(Click-target data)
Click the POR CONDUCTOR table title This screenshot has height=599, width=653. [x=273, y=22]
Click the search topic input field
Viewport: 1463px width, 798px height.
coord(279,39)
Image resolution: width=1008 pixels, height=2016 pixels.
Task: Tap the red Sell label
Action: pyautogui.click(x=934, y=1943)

(CHALLENGE) Repeat the listing above word for word, line by line.

(FINISHED EXERCISE)
Click the POR CONDUCTOR table title This screenshot has height=599, width=653. [x=273, y=22]
Click the search topic input field
Viewport: 1463px width, 798px height.
coord(279,39)
Image resolution: width=1008 pixels, height=2016 pixels.
Task: Tap the red Sell label
Action: pyautogui.click(x=934, y=1943)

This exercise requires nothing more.